** START TEXT BLOCK **
With the company’s share price taking a 10 per cent hammering, shareholders are looking for answers and the statements delivered yesterday are not enough, according to the commentariat. 

Investors are calling for blood and their gaze has understandably fallen on former chief executive Wal King’s $30 million severance package, The Australian Financial Review Chanticleer columnist Michael Smith says.

However, there are wider implications from the Leighton case than the reputations of King, current chairman Bob Humphris, and other high-profile directors. While the global construction group will become a poster child for mishandling the complex issue of kickbacks and bribery ­payments, it is not alone. The practice of Australian companies paying kickbacks and bribes to win contracts is widespread.

The Australian’s John Durie agrees that bribes are a common issue, but largely focuses attention on why Leighton has ended up in this position of public condemnation. It can be traced back, he explains, to the messy departure of former chief executive Wal King.

“King, whose last few years at the company saw him collect more than $100 million in cash, stayed too long and in the process the botched succession plans and created more havoc… In short, there are plenty of folk who were none too impressed with the way events unfolded at Leighton. What was once a hard-working, hard-driving, hard-drinking culture was visibly cracking and recent revelations appear to be part of the fallout.”

Fairfax’s Malcolm Maiden looks further afield in the Leighton case — and that of the recently reported RBA affair — to ask who is watching and why have they been so slow to act?

“A pattern of behaviour is emerging with ASIC. In these cases and others, including its tardy response to whistleblower information it received about serious misconduct inside the Commonwealth Bank's financial planning division, ASIC has shown itself to be a reactive agency when action was required. It tends to follow events and actions by other agencies and bodies, and it is doing so again in the case of Leighton.”
** END TEXT BLOCK **
** START COLLECTED MATERIAL **
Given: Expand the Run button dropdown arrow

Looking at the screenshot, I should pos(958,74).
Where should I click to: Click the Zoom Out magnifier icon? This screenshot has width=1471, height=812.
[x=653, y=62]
** END COLLECTED MATERIAL **
Repeat, word for word, the stretch of the Leighton commentary above from "With the company’s" through "to the commentariat.".

With the company’s share price taking a 10 per cent hammering, shareholders are looking for answers and the statements delivered yesterday are not enough, according to the commentariat.